Multilayer NiO@Co3O4@graphene quantum dots hollow spheres for high-performance lithium-ion batteries and supercapacitors

• Published in: Journal of materials chemistry. A, Materials for energy and sustainability Vol. 7; no. 13; pp. 7800 - 7814
• Main Authors: Yin, Xiaojie, Chuanwei Zhi, Sun, Weiwei, Li-Ping, Lv, Wang, Yong
• Format: Journal Article
• Language: English
• Published: Cambridge Royal Society of Chemistry 2019
• Subjects: anodes; Batteries; Capacitance; cathodes; Chemical reactions; cobalt oxide; Cobalt oxides; Digital imaging; Electrochemistry; energy density; Flux density; Graphene; Hybrid structures; Lithium; lithium batteries; Lithium-ion batteries; Multilayers; nickel oxide; Nickel oxides; Polarity; potassium; Quantum dots; Rechargeable batteries; Supercapacitors; surface area
• ISSN: 2050-7488; 2050-7496; 2050-7496
• DOI: 10.1039/c8ta11982a

In the present study, we designed and prepared multilayer NiO@Co3O4 hollow spheres decorated with graphene quantum dots (NiO@Co3O4@GQDs) through a rational solvothermal treatment.
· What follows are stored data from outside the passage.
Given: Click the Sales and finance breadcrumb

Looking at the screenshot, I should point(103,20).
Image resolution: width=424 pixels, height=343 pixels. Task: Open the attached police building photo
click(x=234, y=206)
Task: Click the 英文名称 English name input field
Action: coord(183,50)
The decoration of the GQDs endowed the hybrid structure with excellent electrochemical behaviors in lithium-ion batteries (LIBs) and supercapacitors (SCs). The core–shell NiO@Co3O4 hollow structure was designed based on the stepwise lithium storage mechanism (first in the Co3O4 shell and then in the NiO core). The carboxyl-functionalized GQDs led to reduced interfacial resistance and increased surface area for electrochemical reactions. The high polarity of the carboxyl functionalized GQDs also showed a strong affinity to the Li+ in LIBs and K+/OH− in SCs. As an anode for LIBs, it demonstrated a large reversible capacity of 1158 mA h g−1 (NiO@Co3O4 contribution: ∼1327 mA h g−1) after 250 cycles at 0.1 A g−1. As a SC cathode, it held an impressive high specific capacitance of 1361 F g−1 (748.5 C g−1) at 1 A g−1, and retained 76.4% capacitance after 3000 cycles. Moreover, the assembled all-solid-state asymmetric supercapacitors (ASCs) (NiO@Co3O4@GQDs//AC) could deliver an energy density of 38.44 W h kg−1 and a superior cyclability (84.3% retention after 10 000 cycles).